### What you are asked to do
Determine the number of lines in the data below that hold "garnituri"; give nothing but that number.
-- Exercise input follows --
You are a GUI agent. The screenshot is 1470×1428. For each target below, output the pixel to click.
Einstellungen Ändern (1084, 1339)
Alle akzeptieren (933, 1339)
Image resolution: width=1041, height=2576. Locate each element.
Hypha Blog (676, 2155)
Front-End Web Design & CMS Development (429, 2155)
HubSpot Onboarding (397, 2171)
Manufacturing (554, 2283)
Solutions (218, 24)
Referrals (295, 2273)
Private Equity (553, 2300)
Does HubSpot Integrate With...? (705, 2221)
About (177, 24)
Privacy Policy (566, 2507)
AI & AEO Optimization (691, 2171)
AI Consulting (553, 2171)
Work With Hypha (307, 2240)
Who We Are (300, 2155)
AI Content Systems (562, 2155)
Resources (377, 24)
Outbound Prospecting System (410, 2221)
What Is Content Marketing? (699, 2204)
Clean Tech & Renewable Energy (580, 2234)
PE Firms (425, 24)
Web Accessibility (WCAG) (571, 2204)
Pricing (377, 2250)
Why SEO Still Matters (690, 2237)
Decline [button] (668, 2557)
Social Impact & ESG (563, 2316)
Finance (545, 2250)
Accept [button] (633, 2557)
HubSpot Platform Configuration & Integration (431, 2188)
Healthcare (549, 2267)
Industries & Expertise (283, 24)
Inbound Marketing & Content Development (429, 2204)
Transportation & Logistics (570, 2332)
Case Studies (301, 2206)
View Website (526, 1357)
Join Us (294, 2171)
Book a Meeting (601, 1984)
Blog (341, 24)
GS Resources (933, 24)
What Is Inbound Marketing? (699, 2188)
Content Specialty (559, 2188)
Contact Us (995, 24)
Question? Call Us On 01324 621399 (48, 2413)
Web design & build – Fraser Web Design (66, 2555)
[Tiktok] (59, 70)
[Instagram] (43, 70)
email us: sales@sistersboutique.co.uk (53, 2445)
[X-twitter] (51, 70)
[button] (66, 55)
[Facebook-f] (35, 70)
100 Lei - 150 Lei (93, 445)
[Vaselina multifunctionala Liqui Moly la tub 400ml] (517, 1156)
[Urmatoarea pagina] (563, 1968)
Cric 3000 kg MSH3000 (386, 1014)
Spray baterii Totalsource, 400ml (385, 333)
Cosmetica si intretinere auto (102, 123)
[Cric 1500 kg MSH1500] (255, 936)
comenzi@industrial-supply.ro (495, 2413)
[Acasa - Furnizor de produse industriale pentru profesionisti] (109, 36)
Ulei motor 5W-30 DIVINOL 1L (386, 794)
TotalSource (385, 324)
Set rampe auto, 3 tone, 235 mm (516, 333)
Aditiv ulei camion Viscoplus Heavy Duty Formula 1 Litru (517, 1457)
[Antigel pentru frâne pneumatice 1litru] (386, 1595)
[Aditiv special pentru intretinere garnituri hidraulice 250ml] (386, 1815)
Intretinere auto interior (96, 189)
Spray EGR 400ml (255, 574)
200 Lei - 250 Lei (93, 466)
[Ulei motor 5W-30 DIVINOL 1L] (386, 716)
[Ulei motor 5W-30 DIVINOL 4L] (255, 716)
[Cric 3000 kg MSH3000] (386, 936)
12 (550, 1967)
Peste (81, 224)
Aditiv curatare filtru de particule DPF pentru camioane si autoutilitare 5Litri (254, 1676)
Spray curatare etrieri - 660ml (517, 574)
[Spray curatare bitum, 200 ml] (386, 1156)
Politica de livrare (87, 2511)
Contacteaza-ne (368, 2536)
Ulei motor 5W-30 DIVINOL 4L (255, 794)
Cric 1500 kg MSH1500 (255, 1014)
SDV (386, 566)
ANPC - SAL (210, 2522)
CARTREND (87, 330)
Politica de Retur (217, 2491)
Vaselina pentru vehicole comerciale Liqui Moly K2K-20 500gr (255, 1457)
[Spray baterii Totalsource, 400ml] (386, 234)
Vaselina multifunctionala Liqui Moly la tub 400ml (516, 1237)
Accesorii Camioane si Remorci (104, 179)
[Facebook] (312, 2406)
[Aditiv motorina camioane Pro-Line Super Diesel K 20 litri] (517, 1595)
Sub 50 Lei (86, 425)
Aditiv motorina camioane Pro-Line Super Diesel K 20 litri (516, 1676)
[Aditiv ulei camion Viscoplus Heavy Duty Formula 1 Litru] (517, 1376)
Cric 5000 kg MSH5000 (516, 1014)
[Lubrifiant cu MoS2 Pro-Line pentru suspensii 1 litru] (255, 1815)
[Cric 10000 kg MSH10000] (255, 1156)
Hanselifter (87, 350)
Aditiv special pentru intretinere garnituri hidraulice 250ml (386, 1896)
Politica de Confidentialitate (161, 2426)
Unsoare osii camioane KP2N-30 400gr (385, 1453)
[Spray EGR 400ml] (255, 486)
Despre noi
-- Exercise input concluded --
### Solution
2